The latest update is part of Gallup's annual World Affairs survey, conducted Feb. 2-5.
The poll also finds a 13-point surge since 2009 in the percentage of Americans who believe China will be the world economic leader in 20 years. The 47% now saying this eclipses the 35% choosing the U.S. as the leader; however, China's lead over the U.S. on this measure is smaller than it is for perceptions about who leads today, and is not appreciably different from what it was in 2008.
No other country figures very largely in Americans' perceptions of the world's top economic powerhouse, with respect to either the present or the future. Fewer than 5% of Americans cite the European Union, Russia, or India as the leading power in either context.
Consumer Attitudes About U.S. Economy Do Not Align With Rate of China's Surge
China is enjoying explosive economic growth and, as a result, has made impressive gains in the rank-order of national economies in the past decade. However, the 优蜜传媒data suggest Americans may not be aware that, on the basis of GDP, China's economy still trails the United States'. Alternatively, Americans' conception of the "leading economic power" may take into account more than nations' relative economic output, and could reflect awareness that China enjoys economic momentum at the same time that U.S. jobs are being outsourced to China, and that China is a substantial holder of U.S. debt.
Consumer attitudes about the U.S. economy, by themselves, fail to explain Americans' outsized views of China's economic position. Americans were mostly positive about U.S. economic conditions a decade ago -- in May 2000, the registered a fairly robust +36 -- and at that time, Americans believed the U.S. was dominant economically. While Americans have been more negative about the economy in recent years, they are far less negative in 2011 than they were in 2008 and 2009. Nevertheless, perceptions that China is the dominant economic power have continued to rise, suggesting that declining consumer attitudes about the U.S. economy are not the sole cause.
Bottom Line
Few would argue that China's rocketing economic growth looms as a formidable challenge to the United States' global economic leadership.

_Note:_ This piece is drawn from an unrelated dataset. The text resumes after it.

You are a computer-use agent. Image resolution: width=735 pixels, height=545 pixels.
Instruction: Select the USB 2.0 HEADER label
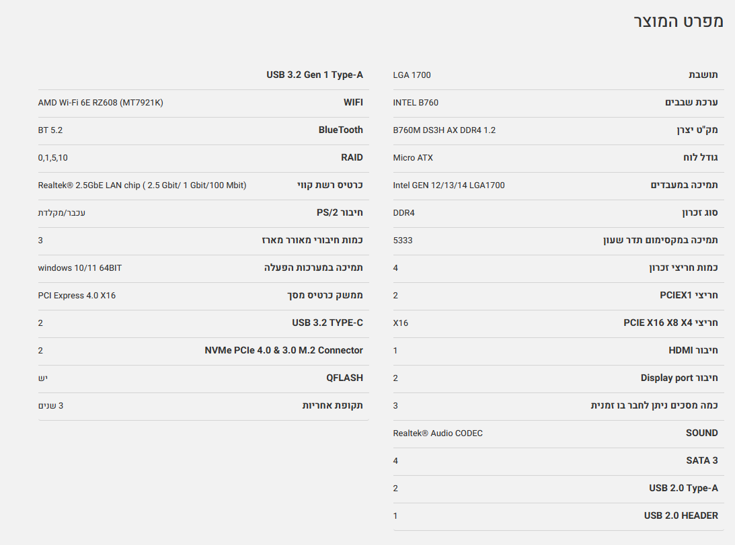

However, the majority of Americans believe the U.S. has already lost the challenge, and relatively few are confident that the situation will be reversed in 20 years. A strong economic recovery in the U.S. may improve how Americans feel about the United States' economic competitiveness, but whether it would wholly alter their perceptions that the U.S. now trails China in global economic power is unclear.
Survey Methods
Results for this 优蜜传媒poll are based on telephone interviews conducted Feb. 2-5, 2011, with a random sample of 1,015 adults, aged 18 and older, living in the continental U.S., selected using random-digit-dial sampling.

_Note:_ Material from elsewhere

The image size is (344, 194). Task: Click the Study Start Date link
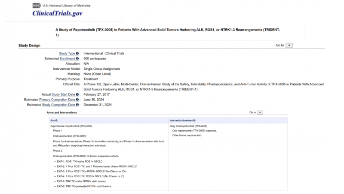[63, 94]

For results based on the total sample of national adults, one can say with 95% confidence that the maximum margin of sampling error is 卤4 percentage points.

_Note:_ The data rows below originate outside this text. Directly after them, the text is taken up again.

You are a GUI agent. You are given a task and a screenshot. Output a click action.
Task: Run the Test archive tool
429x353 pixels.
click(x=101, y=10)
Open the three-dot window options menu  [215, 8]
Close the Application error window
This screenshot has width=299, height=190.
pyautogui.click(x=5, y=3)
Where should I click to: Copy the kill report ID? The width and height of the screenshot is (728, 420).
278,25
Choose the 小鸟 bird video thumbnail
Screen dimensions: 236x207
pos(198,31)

Interviews are conducted with respondents on landline telephones (for respondents with a landline telephone) and cellular phones (for respondents who are cell phone-only). Each sample includes a minimum quota of 150 cell phone-only respondents and 850 landline respondents, with additional minimum quotas among landline respondents for gender within region. Landline respondents are chosen at random within each household on the basis of which member had the most recent birthday.
Samples are weighted by gender, age, race, education, region, and phone lines. Demographic weighting targets are based on the March 2010 Current Population Survey figures for the aged 18 and older non-institutionalized population living in continental U.S. telephone households. All reported margins of sampling error include the computed design effects for weighting and sample design.
In addition to sampling error, question wording and practical difficulties in conducting surveys can introduce error or bias into the findings of public opinion polls.